Canadian dollar: link here. Looks like 1.4205 overnight. Bloomberg noted the same thing about a week ago. Sources say that the Canadian loonie hit its all-time low on January 21, 2002, sliding to 61.79 cents US. On January 7, 2016, the Canadian dollar stood at 70.95 cents US. Almost exactly one year ago, Financial Post warned Canadian dollar could sink to record low of 62 cents. If 70.95 cents was the 10-year low, then I believe the Canadian dollar has set a new 10-year record low, at around 70.42 cents US. [One hour later, 5:44 a.m. CT: looks like a huge jump -- now touching 1.4235 or 70.25 cents US.] [Mid-day trading:a high of 1.43241 or 69.812 cents US.]
Saudi, an existential issue: Saudi's oil war could bankrupt the kingdom. Warning: consider the source. From March 15, 2020:
Those with a functioning memory may have thought that last week’s (~ March 10, 2020) decision by Saudi Arabia to maximise oil production to crash oil prices and bankrupt U.S. shale producers was an early April Fool’s Day joke.

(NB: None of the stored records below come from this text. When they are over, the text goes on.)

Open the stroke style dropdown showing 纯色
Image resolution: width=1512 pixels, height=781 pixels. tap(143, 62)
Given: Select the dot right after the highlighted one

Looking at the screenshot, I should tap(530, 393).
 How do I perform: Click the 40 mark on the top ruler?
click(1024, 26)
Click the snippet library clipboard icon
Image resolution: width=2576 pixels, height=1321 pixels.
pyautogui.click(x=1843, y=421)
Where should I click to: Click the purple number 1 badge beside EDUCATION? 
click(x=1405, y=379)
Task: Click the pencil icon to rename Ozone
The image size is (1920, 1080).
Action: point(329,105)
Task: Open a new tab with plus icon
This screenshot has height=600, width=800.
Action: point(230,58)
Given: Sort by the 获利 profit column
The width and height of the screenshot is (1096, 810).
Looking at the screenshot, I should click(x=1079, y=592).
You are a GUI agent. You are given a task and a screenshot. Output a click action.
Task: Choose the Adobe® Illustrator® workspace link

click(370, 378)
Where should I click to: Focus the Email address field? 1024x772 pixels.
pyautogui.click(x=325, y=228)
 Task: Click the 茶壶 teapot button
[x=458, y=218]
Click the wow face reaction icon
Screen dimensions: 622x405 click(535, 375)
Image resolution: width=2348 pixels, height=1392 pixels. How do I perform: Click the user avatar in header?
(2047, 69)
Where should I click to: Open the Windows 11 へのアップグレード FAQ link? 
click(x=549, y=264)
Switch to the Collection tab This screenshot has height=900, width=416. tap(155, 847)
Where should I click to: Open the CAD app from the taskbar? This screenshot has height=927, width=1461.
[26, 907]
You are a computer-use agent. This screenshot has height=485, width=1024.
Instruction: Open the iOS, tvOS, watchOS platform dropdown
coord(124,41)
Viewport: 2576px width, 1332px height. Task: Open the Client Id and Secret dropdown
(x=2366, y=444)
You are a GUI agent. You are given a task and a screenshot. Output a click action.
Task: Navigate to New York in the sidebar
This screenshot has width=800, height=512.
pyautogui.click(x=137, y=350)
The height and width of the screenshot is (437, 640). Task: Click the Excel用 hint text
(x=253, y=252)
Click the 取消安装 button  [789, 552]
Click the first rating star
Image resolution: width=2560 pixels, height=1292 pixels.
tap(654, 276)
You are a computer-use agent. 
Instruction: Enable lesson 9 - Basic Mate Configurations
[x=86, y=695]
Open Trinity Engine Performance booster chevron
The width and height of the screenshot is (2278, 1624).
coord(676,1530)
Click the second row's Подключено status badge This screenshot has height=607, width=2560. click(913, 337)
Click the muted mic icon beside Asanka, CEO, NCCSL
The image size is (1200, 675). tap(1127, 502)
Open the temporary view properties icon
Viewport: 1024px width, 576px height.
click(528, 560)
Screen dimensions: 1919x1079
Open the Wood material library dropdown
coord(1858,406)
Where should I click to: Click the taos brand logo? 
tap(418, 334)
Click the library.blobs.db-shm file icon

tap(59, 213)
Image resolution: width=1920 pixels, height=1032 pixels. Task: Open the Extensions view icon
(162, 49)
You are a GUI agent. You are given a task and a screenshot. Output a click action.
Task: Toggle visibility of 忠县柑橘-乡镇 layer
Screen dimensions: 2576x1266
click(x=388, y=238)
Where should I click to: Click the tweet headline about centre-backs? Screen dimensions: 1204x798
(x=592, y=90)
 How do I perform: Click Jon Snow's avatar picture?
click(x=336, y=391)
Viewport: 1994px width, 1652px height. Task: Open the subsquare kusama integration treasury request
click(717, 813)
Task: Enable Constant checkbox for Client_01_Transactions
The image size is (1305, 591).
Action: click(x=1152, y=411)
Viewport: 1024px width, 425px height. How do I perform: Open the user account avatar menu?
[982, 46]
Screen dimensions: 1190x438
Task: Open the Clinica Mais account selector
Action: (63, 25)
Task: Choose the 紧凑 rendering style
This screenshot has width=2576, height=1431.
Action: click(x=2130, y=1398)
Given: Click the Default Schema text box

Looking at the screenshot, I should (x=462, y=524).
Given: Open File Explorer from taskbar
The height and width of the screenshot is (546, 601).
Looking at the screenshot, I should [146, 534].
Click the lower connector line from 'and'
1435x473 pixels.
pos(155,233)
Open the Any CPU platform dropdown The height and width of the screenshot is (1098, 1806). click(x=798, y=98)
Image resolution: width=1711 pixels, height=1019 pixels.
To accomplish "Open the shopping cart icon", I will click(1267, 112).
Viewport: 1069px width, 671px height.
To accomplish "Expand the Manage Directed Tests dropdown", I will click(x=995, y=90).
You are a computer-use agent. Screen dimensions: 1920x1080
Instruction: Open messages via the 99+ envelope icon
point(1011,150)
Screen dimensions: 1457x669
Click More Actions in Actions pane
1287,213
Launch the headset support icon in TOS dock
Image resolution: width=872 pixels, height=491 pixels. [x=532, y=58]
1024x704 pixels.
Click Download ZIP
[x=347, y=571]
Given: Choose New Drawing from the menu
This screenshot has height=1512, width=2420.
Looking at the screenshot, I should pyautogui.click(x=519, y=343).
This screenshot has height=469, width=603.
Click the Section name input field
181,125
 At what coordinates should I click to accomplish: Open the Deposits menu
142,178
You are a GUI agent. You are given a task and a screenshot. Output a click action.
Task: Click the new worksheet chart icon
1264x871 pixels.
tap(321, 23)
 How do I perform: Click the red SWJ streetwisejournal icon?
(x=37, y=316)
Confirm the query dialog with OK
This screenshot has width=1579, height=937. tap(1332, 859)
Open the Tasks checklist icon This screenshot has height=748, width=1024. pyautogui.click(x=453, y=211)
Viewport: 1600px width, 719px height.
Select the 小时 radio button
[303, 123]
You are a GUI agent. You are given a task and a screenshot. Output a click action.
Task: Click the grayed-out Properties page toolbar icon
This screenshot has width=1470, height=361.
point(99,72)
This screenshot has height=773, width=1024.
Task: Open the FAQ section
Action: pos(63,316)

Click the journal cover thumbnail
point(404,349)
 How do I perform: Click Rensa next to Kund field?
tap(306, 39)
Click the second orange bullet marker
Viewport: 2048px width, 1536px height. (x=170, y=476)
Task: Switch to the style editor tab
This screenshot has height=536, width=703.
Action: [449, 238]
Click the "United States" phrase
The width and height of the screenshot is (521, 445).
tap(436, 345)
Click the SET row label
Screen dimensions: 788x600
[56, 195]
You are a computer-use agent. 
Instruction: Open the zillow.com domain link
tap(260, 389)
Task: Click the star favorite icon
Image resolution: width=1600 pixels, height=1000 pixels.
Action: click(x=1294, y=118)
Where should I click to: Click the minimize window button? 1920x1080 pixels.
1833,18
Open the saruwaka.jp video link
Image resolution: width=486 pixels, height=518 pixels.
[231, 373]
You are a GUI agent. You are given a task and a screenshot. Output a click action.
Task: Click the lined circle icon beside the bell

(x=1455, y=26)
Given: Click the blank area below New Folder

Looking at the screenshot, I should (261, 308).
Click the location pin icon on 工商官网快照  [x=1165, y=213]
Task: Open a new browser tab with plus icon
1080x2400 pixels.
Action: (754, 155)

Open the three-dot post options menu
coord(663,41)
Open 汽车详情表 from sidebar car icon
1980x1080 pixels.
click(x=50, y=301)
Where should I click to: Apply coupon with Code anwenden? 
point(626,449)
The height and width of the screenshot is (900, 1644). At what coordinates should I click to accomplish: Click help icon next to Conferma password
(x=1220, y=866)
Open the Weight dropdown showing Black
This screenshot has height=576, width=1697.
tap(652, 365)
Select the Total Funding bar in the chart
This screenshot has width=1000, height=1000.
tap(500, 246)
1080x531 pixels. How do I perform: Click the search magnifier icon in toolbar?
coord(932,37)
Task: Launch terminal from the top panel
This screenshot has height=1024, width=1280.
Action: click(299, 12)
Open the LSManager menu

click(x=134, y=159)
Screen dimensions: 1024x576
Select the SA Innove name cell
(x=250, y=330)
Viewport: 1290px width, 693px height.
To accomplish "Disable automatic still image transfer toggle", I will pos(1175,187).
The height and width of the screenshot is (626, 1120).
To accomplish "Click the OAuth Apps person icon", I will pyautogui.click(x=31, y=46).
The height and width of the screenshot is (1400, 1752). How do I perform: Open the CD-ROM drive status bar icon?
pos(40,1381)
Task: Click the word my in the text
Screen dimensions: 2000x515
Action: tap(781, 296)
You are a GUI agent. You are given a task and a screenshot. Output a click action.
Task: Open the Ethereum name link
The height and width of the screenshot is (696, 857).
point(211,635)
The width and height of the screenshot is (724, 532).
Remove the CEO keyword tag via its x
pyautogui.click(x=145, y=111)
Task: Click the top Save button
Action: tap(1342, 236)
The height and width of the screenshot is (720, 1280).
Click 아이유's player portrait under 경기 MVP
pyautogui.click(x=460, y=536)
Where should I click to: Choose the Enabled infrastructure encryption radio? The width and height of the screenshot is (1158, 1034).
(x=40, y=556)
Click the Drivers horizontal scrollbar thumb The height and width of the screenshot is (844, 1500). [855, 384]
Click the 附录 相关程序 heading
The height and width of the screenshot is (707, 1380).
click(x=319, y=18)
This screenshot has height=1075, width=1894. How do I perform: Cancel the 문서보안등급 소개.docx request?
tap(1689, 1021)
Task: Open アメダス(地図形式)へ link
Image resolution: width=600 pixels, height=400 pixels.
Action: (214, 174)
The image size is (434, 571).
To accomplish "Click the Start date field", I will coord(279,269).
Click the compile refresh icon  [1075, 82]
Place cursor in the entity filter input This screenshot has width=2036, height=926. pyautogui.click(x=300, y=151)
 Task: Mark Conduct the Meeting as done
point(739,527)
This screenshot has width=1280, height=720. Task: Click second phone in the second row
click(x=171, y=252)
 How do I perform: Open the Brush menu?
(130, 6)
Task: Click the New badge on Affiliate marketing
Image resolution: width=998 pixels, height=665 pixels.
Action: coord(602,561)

Apparently, though, it is not, and collective amnesia seems to have gripped senior Saudis and other OPEC members alike about how disastrous the last Saudi Arabia-led attempt to destroy the U.S. shale oil industry from 2014 to 2016 actually was. Appalling though the consequences were last time for Saudi and its now-much-poorer allies, this time around things are likely to be much, much, worse.
The last time the Saudis tried this exact same strategy in 2014, it had a much greater chance of success than it does now.
Back then, it was widely assumed that U.S. shale producers could not produce oil on a sustained basis for a breakeven price of less than around US$70 per barrel of Brent. Saudi also had record high foreign assets reserves of US$737 billion in August 2014, allowing it real room for manoeuvre in terms of sustaining its SAR-US$-currency peg and covering the huge budget deficits that would be caused by the oil price fall caused by overproduction. In addition, Russia at that point was just an interested observer on the sidelines.
Saudi Arabia was so confident in its plan that in October 2014 during private meetings in New York between Saudi officials and other senior figures in the global oil industry, as analysed in full in my latest book on the global oil markets, the Saudis revealed that the Kingdom was willing to tolerate Brent prices ‘between US$80-90 per barrel for a period of one to two years’.
This was a 180 degree turn from the previous understanding by other OPEC members that Saudi was their champion, doing its best to keep oil prices high in order to boost the prosperity of OPEC member states. Saudi, nonetheless, at the New York meeting, made it clear that it had two clear aims in pursuing its overproduction/oil price crashing strategy. The first of these was to destroy (or at least slow down progress in) the developing U.S. shale energy industry and the second was to pressure other OPEC members to contribute to supply discipline. This marked a significant divergence from the acceptable range of prices previously stated by then-Saudi Oil Minister Ali al-Naimi as being: “US$100, US$110, US$95,’ per barrel.More at the link. Best part of the op-ed? The opening line, "Those with a functioning memory..." Well, that certainly leaves out the Democrat presumptive nominee for president.
But wow, we're back at $100+ as the real number the Saudis need to stay solvent. They are truly in deep doo-doo.
We should see Saudi's February, 2020, foreign reserve assets posted tomorrow.
More. A lot of typos in the article at this link, and not sure of the source, but the data points are very interesting.
- coming up against coronavirus
- Saudi Arabia, population, 35 million, foreign reserve assets: $440 billion
- Russia, population, 147 million, national welfare fund, $156 billion
- the power of the Saudis is limited. “The current oil prices put an end to the ambitious program of renovation of the country. The Ministry of Finance of Saudi Arabia intends to reduce budget expenditures in 2020 by 30%. Riyadh will be much harder to implement generous social obligations, which may lead to growing discontent in the Kingdom
- According to experts Bloomberg David Fickling, if the cost of oil prices even in the $50-55 (two times higher than it is now) by 2024, foreign exchange reserves, Saudi Arabia will fall to five-month sum of imports and just a few months Kingdom, considered one of the richest in the world, will be in “incredible crisis”.